Dataset entries:
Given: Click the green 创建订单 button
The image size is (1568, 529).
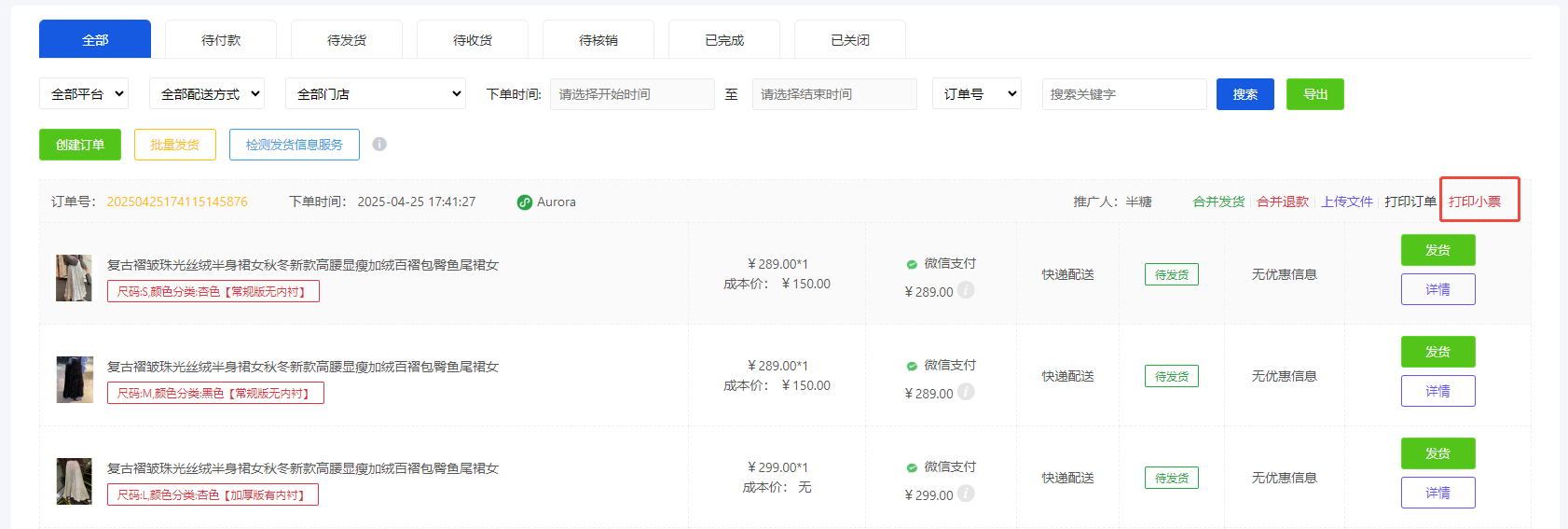Looking at the screenshot, I should click(80, 145).
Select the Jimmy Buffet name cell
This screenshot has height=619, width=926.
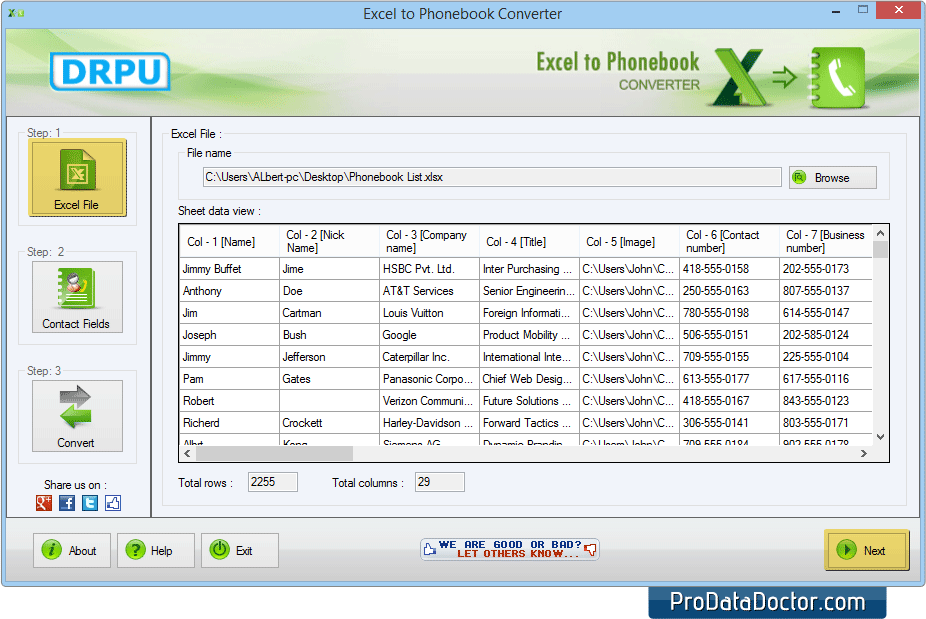point(229,269)
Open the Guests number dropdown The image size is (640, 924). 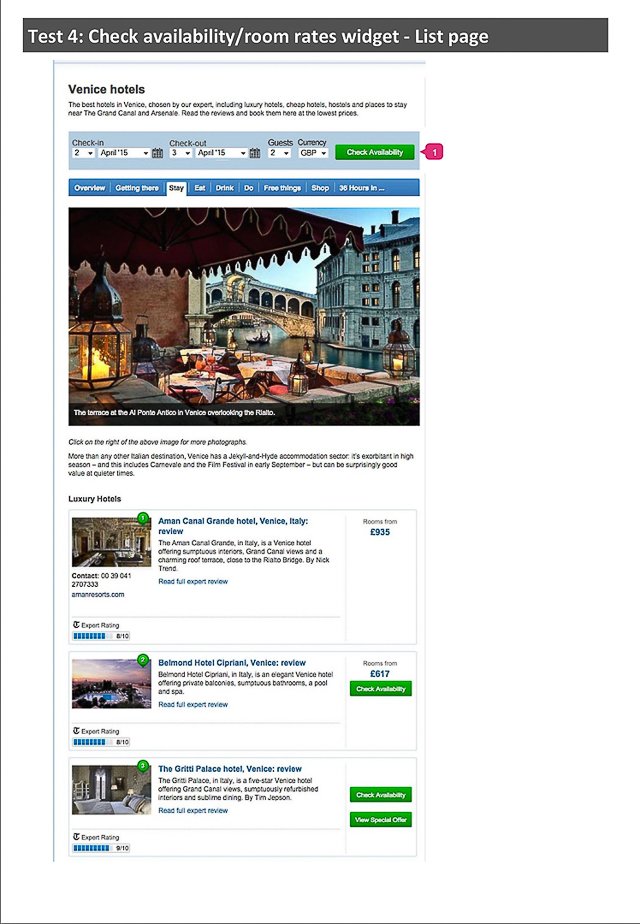(278, 153)
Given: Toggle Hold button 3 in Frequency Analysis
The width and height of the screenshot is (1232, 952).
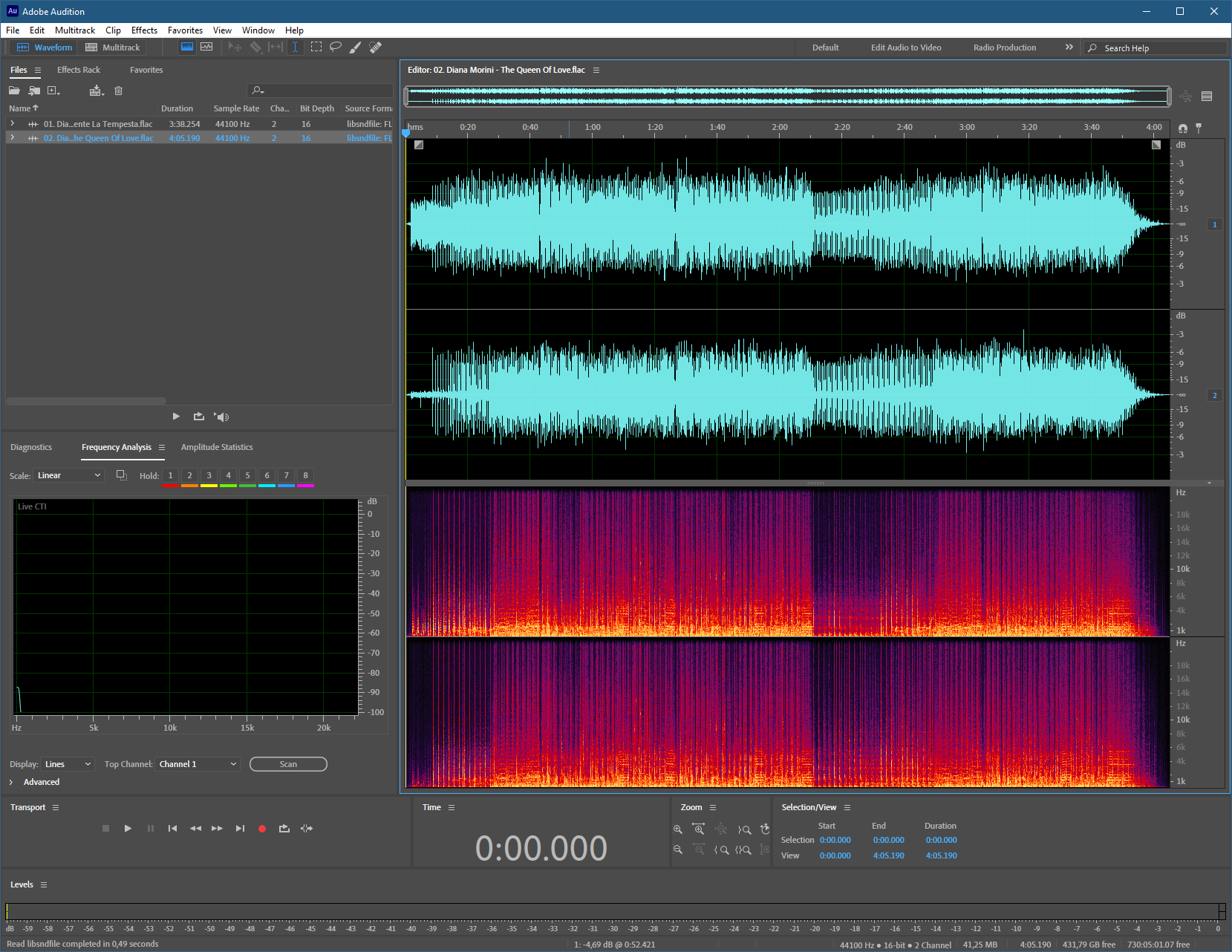Looking at the screenshot, I should point(209,475).
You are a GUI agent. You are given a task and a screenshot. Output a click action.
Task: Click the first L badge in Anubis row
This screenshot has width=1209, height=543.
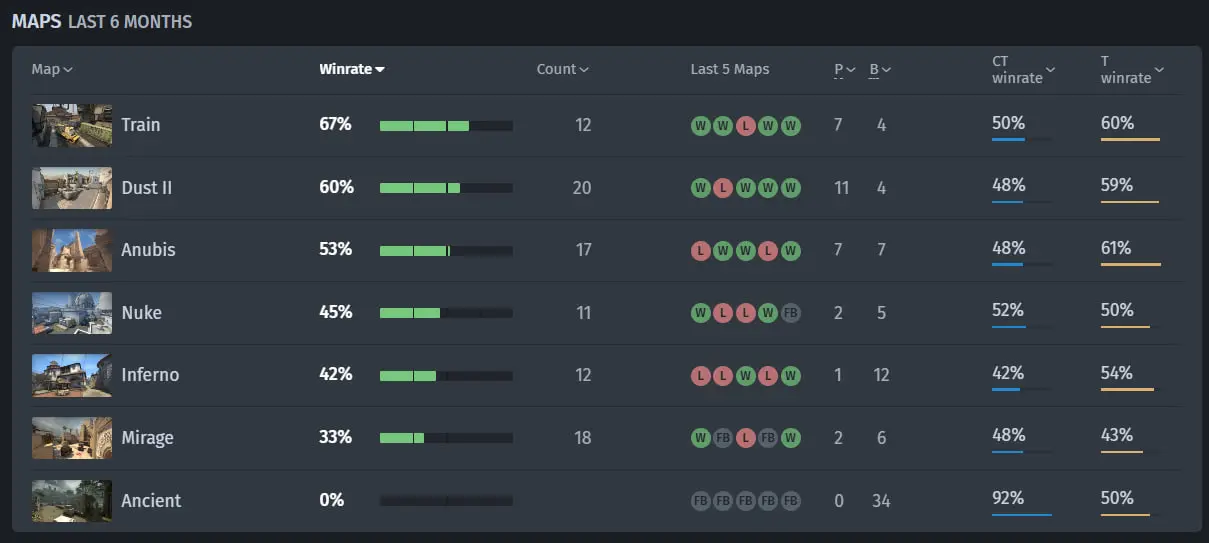[701, 251]
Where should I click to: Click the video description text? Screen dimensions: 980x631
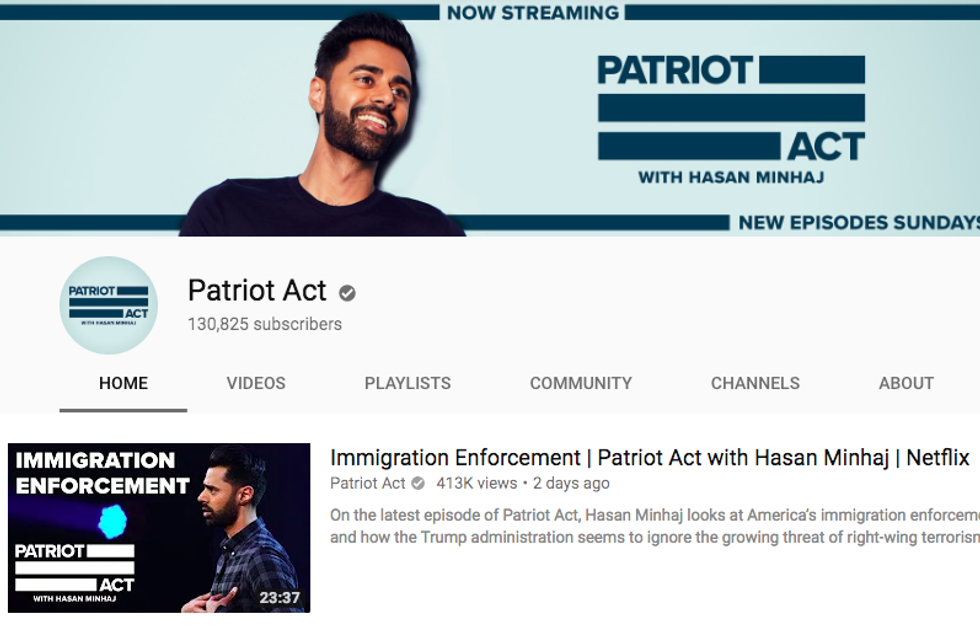[x=654, y=526]
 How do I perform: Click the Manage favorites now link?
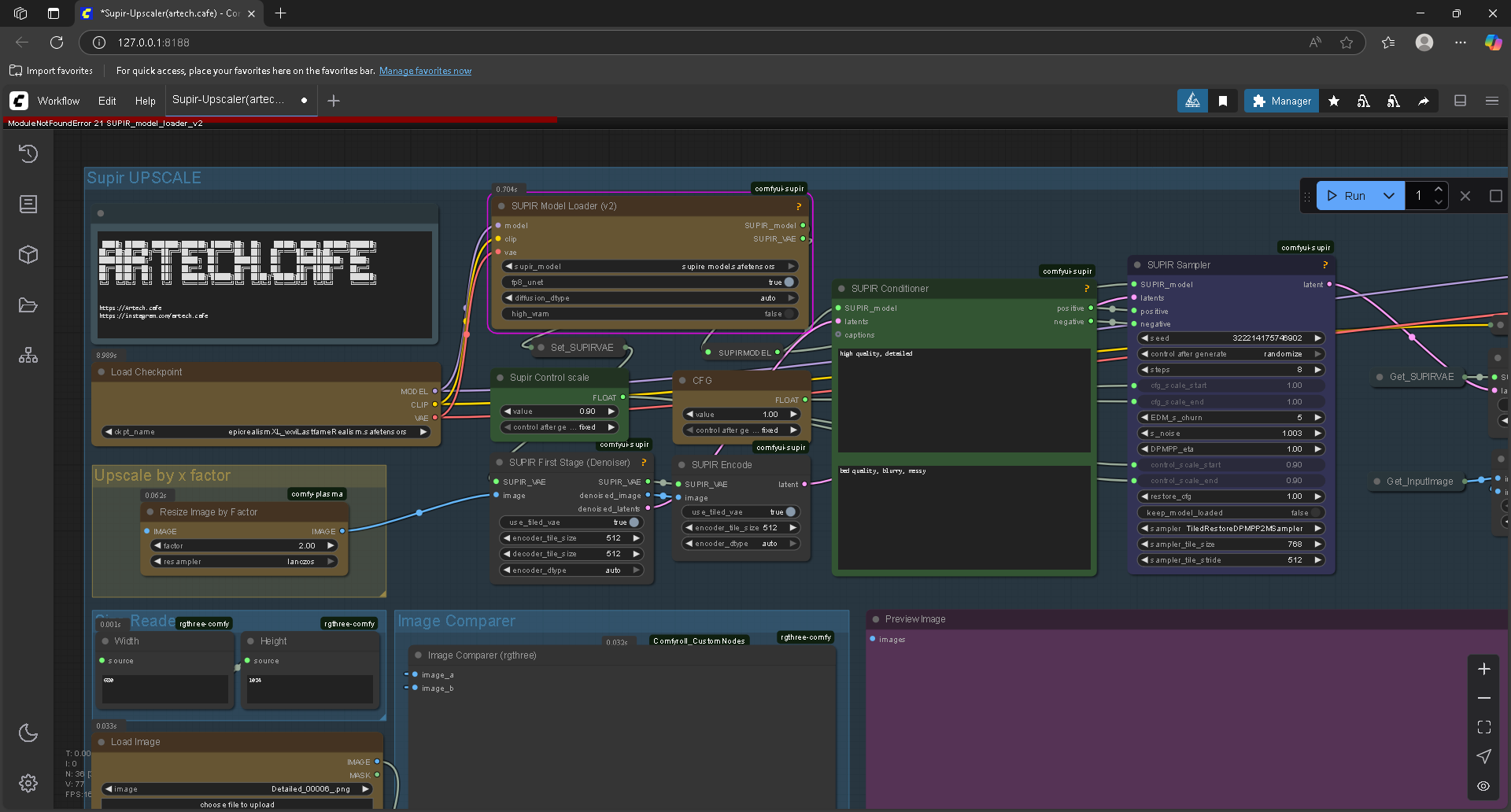(x=425, y=71)
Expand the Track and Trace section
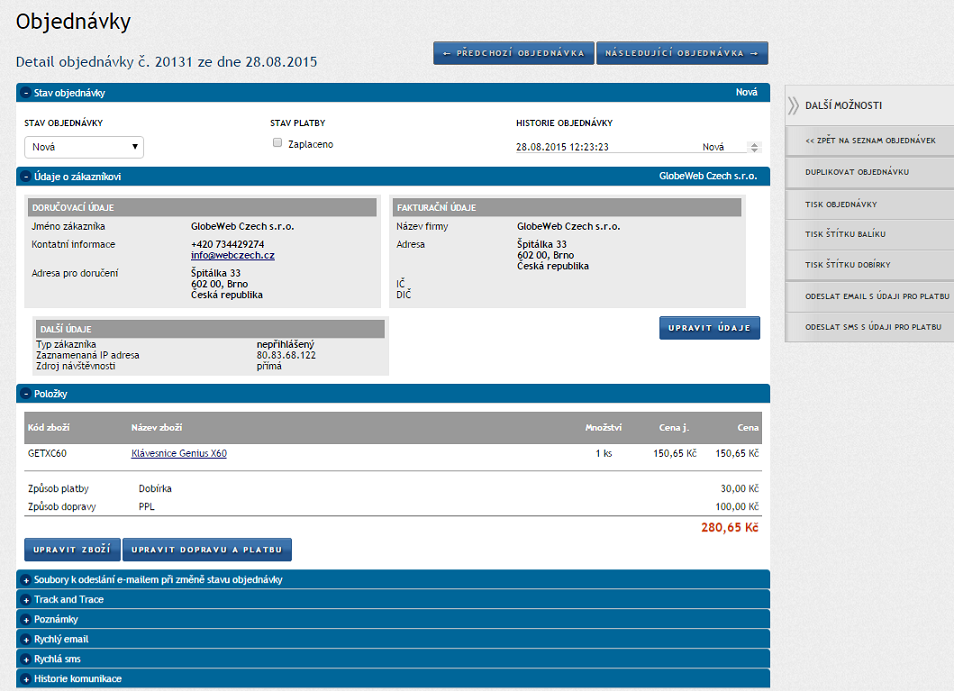 (26, 600)
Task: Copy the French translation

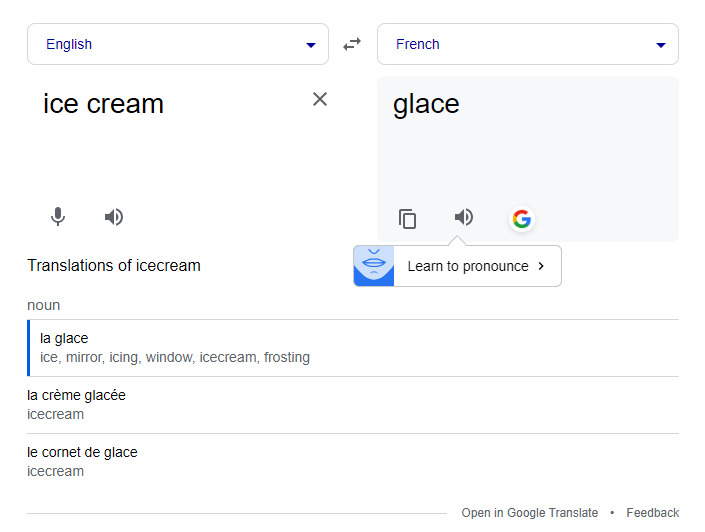Action: (x=407, y=219)
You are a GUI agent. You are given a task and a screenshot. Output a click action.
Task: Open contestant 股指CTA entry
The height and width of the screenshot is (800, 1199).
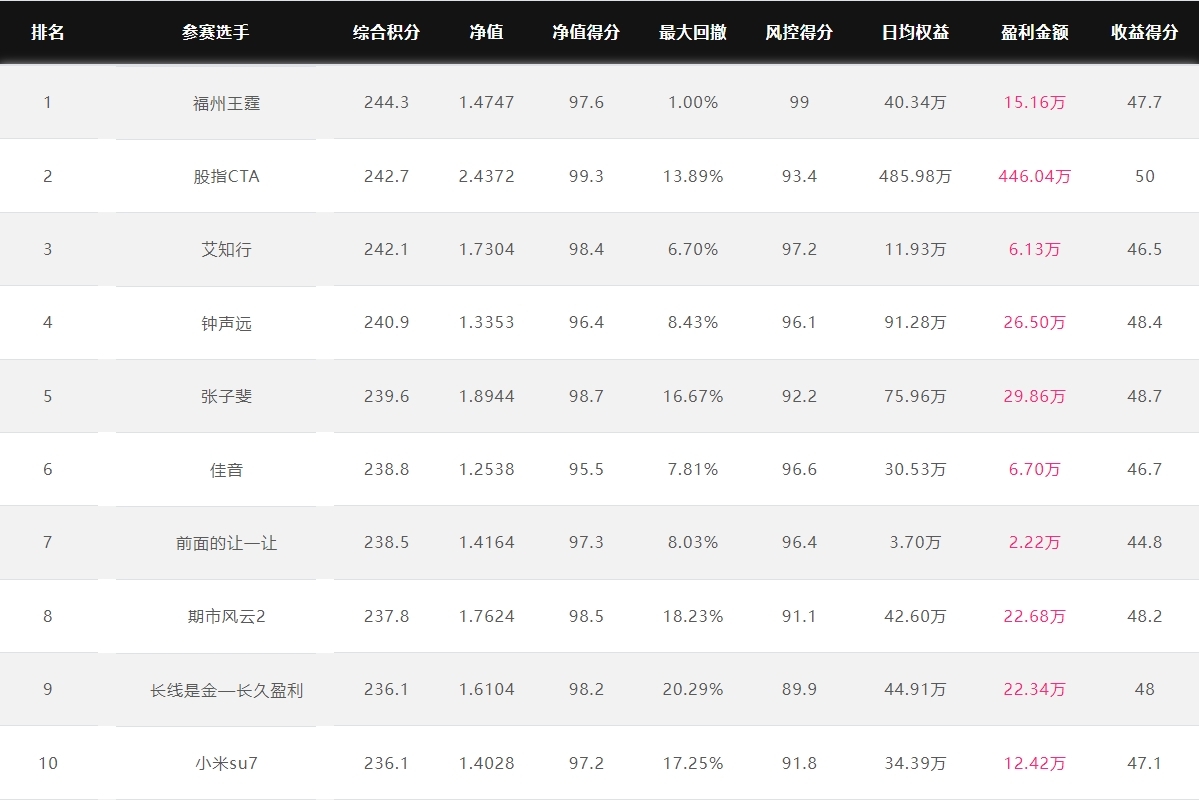226,176
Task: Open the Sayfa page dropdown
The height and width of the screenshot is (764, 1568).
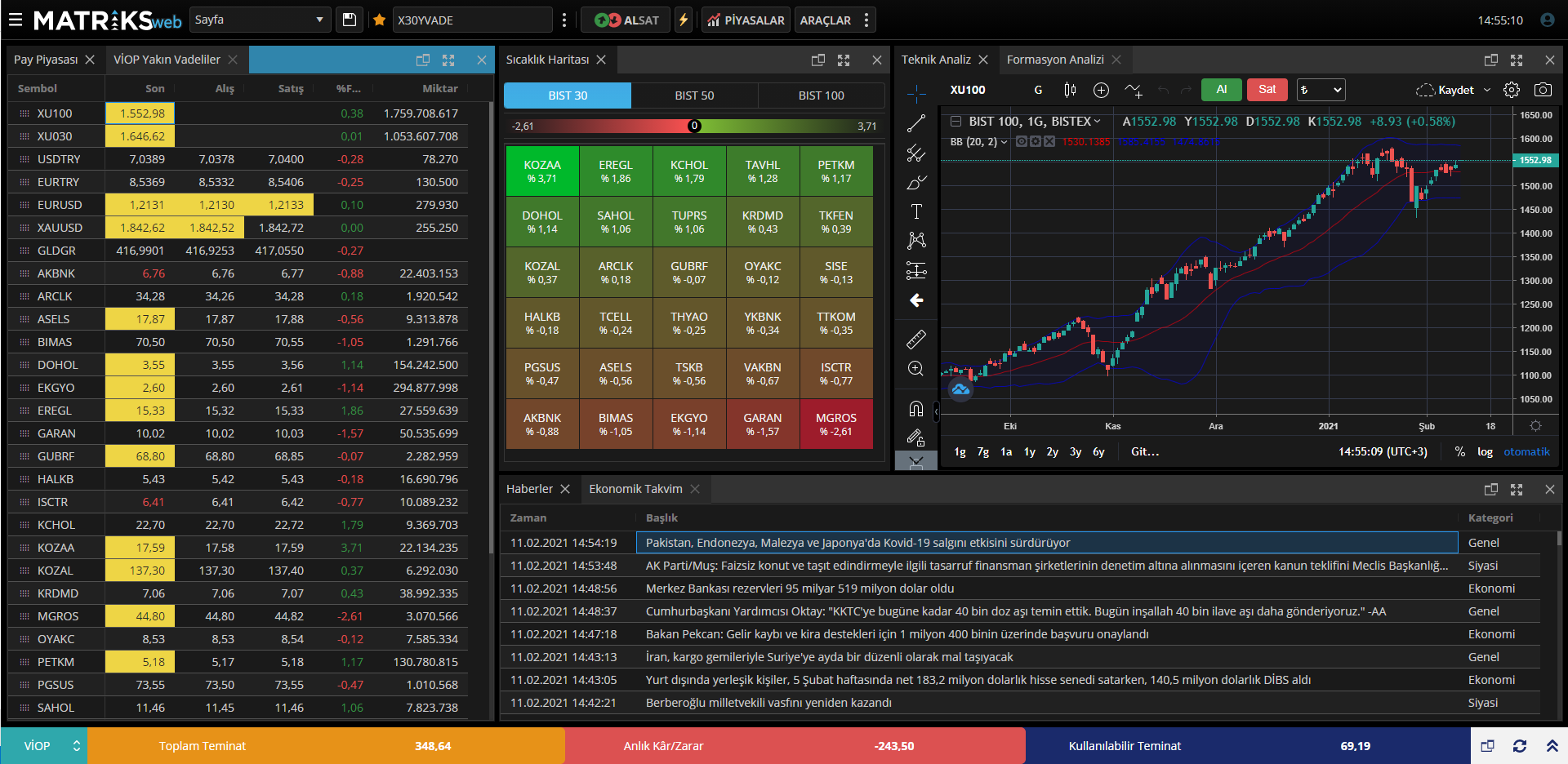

Task details>
Write the lines from the line containing "Task: Open contestant 股指CTA entry" through the last line of the data out again exactly, and only those lines; pictures stay out.

Reply to the task>
Task: Open contestant 股指CTA entry
The height and width of the screenshot is (800, 1199).
226,176
Task: Open the Sayfa page dropdown
The height and width of the screenshot is (764, 1568).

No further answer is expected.